Иешуа захотелось пить. Он встал и подошел к колодку, около которого была теперь только одна женщина, пожилая, худая, в затрапезном платье. Она с усилием вытягивала тяжелую бадью.

— Дай мне напиться… — сказал ей Иешуа.

Она в тупом удивлении вскинула на него свои черные, уже увядшие глаза.

— Да ведь ты галилеянин… — сказал она. — Как же ты решаешься просить воды у самаритянки? Отцы наши поклонялись на этой вот горе, а вы говорите, что поклоняться надо только в Иерусалиме…

И сразу расправила душа его крылья.

— Поверь мне, — задушевно сказал он, — что наступает время и уже наступило, когда и не на этой горе, и не в Иерусалиме будут люди поклоняться Отцу — они будут поклоняться Ему в духе и истине, ибо только таких поклонников и ищет себе Отец… Бог есть дух… — чувствуя в душе привычное торжественное и радостное разгорание священного огня, сказал он. — И поклоняющиеся Ему должны поклоняться в духе и истине…

Женщина тупо, не понимая, смотрела на него.

— Ну, коли так, попей, пожалуй… — неловко сказала она. — Воды в колодце много…

Иешуа с удовольствием выпил холодной воды и, вытирая рукавом серебряные капли, которые повисли на его вьющейся бородке и на усах, почувствовал, как в душе его зашевелились те новые мысли, которые и радовали, и смущали его…

— Пьющий эту воду возжаждет вновь… — сказал он, поблагодарив самаритянку. — Но кто будет пить ту воду, которую дам я, тот не будет жаждать вовек, ибо моя вода — источник, текущий в жизнь вечную…

Самаритянка, чувствуя неприятное стеснение, улыбнулась своими желтыми, порчеными зубами и, желая показать, что она понимает шутку и может поддержать разговор с кем угодно, отвечала:

— Ну, так и дай мне твоей воды, чтобы не ходить мне сюда на колодец каждый день…
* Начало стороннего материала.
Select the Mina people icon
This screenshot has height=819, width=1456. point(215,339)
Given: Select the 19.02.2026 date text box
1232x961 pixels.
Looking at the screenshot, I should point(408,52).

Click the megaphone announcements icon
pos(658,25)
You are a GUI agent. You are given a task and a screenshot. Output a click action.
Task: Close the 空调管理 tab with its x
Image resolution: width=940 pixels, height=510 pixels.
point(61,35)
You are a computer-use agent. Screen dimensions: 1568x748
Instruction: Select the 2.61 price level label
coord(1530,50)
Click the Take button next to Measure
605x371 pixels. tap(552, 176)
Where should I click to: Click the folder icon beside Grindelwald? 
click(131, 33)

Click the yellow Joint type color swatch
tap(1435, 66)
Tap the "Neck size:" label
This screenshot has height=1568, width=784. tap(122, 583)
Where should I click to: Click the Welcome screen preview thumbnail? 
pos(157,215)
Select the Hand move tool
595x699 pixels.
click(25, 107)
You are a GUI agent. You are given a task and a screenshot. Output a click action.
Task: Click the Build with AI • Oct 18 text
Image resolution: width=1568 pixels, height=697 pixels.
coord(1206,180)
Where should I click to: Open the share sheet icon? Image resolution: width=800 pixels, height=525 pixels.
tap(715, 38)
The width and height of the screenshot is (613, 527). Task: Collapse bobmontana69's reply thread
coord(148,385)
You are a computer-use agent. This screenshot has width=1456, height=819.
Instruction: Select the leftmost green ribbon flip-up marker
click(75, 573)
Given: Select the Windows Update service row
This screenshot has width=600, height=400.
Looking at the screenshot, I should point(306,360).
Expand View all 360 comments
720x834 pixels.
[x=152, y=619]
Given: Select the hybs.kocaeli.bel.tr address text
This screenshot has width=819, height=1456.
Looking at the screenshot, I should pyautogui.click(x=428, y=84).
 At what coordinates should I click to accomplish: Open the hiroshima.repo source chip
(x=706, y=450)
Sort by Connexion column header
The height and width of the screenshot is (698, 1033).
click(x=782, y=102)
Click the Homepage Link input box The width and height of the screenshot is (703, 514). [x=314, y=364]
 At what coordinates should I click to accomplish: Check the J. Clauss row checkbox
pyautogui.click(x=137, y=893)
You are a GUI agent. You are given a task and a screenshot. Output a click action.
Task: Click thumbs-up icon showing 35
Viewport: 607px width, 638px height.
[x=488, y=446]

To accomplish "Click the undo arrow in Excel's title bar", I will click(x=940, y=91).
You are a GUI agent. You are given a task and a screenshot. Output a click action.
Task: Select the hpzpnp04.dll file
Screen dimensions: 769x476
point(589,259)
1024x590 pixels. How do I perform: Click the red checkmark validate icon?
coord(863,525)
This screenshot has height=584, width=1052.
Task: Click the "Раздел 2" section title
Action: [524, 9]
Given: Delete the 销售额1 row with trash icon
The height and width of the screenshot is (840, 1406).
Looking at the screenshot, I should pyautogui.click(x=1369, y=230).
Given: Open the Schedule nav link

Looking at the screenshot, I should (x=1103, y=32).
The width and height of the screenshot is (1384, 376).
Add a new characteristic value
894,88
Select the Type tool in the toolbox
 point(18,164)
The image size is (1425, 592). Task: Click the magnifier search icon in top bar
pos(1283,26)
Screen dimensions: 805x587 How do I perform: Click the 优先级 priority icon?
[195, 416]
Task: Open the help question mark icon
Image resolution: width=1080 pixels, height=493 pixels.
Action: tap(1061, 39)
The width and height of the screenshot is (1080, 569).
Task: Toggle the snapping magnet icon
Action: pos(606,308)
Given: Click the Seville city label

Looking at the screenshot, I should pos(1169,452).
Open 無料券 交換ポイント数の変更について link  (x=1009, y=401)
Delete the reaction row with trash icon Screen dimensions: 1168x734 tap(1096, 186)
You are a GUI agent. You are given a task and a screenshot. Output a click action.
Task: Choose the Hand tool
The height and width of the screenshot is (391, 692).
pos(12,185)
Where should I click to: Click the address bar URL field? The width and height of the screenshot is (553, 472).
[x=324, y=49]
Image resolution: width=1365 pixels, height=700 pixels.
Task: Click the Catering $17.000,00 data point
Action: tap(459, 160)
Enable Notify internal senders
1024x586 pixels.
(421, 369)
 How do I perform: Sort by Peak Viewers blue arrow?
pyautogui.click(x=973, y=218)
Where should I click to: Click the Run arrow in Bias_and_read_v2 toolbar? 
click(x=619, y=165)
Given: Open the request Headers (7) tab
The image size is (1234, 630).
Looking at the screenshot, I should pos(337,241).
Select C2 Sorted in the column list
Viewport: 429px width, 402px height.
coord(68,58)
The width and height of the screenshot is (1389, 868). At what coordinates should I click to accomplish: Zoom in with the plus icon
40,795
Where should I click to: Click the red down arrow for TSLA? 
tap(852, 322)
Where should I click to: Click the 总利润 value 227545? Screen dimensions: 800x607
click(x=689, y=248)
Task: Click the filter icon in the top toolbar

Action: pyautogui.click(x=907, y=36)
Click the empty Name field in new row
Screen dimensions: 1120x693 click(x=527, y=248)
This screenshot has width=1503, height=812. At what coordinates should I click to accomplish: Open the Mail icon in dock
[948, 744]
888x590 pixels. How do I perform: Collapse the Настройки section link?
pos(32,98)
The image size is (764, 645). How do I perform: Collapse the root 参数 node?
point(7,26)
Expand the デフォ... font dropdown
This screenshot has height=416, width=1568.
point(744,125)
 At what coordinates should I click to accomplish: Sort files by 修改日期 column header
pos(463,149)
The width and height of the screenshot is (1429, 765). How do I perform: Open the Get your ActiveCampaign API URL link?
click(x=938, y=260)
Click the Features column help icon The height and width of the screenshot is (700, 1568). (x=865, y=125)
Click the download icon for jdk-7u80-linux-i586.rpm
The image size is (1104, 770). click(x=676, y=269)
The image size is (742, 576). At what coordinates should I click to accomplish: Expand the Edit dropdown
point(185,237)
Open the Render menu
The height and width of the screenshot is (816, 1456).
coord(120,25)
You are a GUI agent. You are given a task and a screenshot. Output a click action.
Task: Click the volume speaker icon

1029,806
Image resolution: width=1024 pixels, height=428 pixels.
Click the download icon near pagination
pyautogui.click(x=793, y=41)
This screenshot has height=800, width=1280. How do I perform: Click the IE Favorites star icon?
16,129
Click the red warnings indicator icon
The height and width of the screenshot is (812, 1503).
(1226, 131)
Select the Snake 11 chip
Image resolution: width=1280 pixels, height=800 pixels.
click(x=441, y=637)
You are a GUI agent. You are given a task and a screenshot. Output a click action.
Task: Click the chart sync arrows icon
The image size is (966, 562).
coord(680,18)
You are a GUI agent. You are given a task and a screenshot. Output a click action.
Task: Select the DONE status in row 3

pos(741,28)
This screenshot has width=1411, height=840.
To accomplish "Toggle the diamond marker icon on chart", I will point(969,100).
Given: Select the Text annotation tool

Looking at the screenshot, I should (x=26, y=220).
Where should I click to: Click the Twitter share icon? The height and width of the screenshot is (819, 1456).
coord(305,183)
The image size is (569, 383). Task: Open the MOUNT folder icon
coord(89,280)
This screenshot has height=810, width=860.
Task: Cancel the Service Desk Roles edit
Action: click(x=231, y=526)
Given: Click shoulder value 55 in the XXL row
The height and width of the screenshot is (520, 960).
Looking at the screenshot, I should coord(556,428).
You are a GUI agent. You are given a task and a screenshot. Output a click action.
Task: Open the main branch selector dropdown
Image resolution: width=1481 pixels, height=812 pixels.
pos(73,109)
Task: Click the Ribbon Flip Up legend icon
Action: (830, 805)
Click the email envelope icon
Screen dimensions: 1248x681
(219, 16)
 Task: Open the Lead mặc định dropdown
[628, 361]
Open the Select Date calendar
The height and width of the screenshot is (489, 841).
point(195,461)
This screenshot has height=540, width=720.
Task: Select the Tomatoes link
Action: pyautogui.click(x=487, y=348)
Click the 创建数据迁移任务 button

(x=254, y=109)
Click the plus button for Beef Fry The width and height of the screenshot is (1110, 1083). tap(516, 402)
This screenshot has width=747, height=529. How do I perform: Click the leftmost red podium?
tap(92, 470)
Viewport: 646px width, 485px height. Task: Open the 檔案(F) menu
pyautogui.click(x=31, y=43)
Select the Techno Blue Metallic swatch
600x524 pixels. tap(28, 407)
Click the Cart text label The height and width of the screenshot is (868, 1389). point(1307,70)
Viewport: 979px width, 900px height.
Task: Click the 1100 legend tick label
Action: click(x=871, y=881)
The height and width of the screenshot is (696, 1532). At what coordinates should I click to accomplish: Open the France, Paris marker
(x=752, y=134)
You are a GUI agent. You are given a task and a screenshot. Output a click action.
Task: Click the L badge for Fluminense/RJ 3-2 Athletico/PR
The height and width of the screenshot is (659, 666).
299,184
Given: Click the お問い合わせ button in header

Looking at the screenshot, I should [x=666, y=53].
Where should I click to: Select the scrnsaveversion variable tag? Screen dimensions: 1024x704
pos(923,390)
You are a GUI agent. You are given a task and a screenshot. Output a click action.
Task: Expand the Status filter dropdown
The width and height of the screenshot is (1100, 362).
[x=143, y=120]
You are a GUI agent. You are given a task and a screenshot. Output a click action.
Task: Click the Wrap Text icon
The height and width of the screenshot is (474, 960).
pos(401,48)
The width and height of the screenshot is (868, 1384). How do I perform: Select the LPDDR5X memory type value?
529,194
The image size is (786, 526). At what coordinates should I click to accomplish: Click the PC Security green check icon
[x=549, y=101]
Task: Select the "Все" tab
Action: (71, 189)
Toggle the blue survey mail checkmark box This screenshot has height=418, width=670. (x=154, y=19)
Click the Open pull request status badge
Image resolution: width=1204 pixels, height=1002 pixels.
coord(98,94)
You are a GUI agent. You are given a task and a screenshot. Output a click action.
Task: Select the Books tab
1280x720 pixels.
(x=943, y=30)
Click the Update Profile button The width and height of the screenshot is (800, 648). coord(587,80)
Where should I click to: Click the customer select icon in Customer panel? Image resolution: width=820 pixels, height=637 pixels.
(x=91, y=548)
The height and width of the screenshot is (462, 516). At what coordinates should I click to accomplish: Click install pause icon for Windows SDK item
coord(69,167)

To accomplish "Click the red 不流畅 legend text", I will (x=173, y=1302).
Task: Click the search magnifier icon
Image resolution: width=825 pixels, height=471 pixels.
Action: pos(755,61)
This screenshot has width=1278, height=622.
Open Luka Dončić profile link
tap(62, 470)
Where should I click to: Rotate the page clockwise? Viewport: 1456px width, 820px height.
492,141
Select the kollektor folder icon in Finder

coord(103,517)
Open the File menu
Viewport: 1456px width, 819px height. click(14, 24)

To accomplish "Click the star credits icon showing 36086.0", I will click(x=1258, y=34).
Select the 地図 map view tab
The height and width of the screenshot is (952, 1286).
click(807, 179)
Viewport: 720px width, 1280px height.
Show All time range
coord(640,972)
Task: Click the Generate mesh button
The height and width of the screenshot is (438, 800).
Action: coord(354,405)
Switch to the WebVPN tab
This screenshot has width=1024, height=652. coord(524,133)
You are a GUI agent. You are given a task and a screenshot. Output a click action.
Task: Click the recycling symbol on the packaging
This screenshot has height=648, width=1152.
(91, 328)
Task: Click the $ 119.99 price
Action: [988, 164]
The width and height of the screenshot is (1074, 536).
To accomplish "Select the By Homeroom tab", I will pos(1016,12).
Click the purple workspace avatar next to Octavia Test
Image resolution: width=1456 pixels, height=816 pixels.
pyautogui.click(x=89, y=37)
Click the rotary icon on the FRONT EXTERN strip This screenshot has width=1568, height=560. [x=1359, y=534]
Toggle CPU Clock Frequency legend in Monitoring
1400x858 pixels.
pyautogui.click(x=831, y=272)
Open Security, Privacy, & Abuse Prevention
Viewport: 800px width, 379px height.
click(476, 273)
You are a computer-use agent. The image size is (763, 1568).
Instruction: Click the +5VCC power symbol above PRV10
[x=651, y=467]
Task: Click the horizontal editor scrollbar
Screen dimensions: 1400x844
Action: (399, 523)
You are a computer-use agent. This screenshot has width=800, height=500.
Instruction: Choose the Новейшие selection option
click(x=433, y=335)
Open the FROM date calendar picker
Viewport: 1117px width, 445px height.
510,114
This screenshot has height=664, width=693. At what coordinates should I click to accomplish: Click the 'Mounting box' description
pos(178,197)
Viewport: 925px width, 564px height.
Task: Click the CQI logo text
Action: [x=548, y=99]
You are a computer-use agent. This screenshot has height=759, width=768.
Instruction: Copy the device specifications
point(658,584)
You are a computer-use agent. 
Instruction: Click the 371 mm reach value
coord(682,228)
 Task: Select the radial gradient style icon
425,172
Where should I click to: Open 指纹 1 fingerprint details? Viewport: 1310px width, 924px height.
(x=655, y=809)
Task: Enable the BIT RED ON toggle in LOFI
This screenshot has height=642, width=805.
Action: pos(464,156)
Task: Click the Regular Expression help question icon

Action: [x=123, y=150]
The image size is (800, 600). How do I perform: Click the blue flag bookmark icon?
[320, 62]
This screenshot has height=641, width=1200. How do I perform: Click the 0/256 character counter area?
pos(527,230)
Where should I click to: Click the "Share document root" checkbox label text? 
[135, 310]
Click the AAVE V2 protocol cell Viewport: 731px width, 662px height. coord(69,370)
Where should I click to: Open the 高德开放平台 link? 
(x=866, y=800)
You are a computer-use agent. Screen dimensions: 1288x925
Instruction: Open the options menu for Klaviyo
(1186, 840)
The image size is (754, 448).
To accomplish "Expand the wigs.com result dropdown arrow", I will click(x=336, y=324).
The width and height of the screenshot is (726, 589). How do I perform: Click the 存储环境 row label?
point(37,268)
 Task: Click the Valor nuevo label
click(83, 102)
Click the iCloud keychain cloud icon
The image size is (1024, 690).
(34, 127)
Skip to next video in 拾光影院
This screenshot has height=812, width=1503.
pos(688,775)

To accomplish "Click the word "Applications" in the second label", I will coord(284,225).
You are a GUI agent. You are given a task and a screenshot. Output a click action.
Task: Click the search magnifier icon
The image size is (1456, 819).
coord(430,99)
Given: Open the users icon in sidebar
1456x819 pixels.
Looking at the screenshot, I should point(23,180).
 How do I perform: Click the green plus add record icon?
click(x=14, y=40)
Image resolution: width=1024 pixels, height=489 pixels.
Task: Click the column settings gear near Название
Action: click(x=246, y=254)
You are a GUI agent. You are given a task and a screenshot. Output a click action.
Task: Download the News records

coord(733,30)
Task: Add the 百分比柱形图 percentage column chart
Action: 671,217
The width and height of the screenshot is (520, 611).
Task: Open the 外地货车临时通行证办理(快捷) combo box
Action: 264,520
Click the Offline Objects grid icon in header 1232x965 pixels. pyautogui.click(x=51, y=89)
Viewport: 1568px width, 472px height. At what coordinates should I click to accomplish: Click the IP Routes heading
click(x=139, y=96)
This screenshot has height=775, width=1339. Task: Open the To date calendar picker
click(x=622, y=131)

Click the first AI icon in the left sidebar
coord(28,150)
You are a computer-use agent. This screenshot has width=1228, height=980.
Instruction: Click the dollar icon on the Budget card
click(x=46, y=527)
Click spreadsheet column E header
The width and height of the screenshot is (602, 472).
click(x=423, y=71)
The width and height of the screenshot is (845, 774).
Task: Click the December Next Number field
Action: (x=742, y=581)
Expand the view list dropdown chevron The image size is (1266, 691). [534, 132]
Но он уже не слыхал ее; уставив в землю свои лучистые глаза, он задумался над тем, что только что высказал. При виде этой, явно не понимающей его женщины, он почувствовал то, что не раз чувствовал при своих выступлениях и среди колонн иерусалимского храма, и у себя в Галилее, и среди самых, по-видимому, близких людей: они не слышали его, как будто бы он говорил на каком-то совсем им чужом языке, а те, которые как будто слышали, те определенно слышали свое что-то, а не то, что он говорил. Эта исхудалая женщина в затрапезном платье, с жилистой шеей, с тупым недоумением в уставших глазах была точно прообразом всех людей, точно каким-то предостережением. И он, лучисто глядя перед собой, думал, а она шла по городку и останавливалась, и говорила всем:

— Диковина! Сидит у колодца какой-то то ли насмешник какой, то ли не в своем уме маленько… Чего ты, говорит, на колодец сюда таскаешься? Хочешь, говорит, я тебе такой воды дам, что никогда не возжаждешь? Так что, говорю, давай, и очень бы, мол, хорошо… И так мне жутко стало, что я скорей назад… Какой-то неуютный, право…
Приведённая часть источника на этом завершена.